De ce fait, il nous paraît important qu’il bénéficie au plus grand nombre d’entreprises. La baisse brutale d’activité étant générale. L’Administration a préféré restreindre le bénéfice de la mesure aux seules « entreprises qui éprouvent des difficultés de trésorerie » et circonscrire le champ à un panier d’impôts et taxes si bien ciblés qu’au final, tout naturellement, cela est sans intérêt pour certaines catégories d’entreprises. La manœuvre, finement menée par l’Administration, a l’avantage, sur le très court terme, de minimiser l’impact de la mesure sur les finances publiques. Seulement on ne peut occulter le fait que la durabilité de l’impact de cette crise sur les économies dépend de l’efficacité des dispositifs adoptés pour répondre au défi immédiat de stabilisation de l’appareil productif. Nous ne pouvons, dès lors, qu’être réalistes ! Et même consternés quelque peu parce que, cette crise a la particularité de charrier aussi, tout de même, quelques opportunités industrielles. Mais obligées de faire avec des conditions cadres de gestion des contingences immédiates induites par la crise sanitaire, encore trop diffuses, les entreprises industrielles ivoiriennes sont quelque peu contraintes à l’expectative là où, certaines auraient pu être à l’offensive !
Parlant d’être offensif, qu’est-ce qui empêche donc les entreprises industrielles de partir à l’abordage comme le font actuellement leurs homologues du Maroc ?

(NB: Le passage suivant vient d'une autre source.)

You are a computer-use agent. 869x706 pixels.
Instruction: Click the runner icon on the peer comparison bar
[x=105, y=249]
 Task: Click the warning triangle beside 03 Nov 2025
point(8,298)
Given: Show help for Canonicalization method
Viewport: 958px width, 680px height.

Il en est ainsi simplement parce que la parole publique ou officielle peine à être porteuse de perspectives suffisamment nettes pour elles. Alors que la prédictibilité essentielle pour les entreprises en temps normal, est cardinale dans les circonstances de crise. Vous avez l’avantage de bien connaître le Maroc. Et vous savez que les toutes premières choses qu’ont fait les autorités chérifiennes, dans la gestion économique de la crise, ont été, de manière schématique, de définir des priorités politiques et économiques claires, dégager les options de soutien à l’économie qu’elles emportent et décliner de manière toute aussi claire que précise pour tous, les mesures opérationnelles. Dotées d’une lisibilité nette des actions de riposte économique et d’une visibilité dégagée quant à l’évolution de la politique publique de leur pays, les industries marocaines, ne peuvent qu’être à l’offensive.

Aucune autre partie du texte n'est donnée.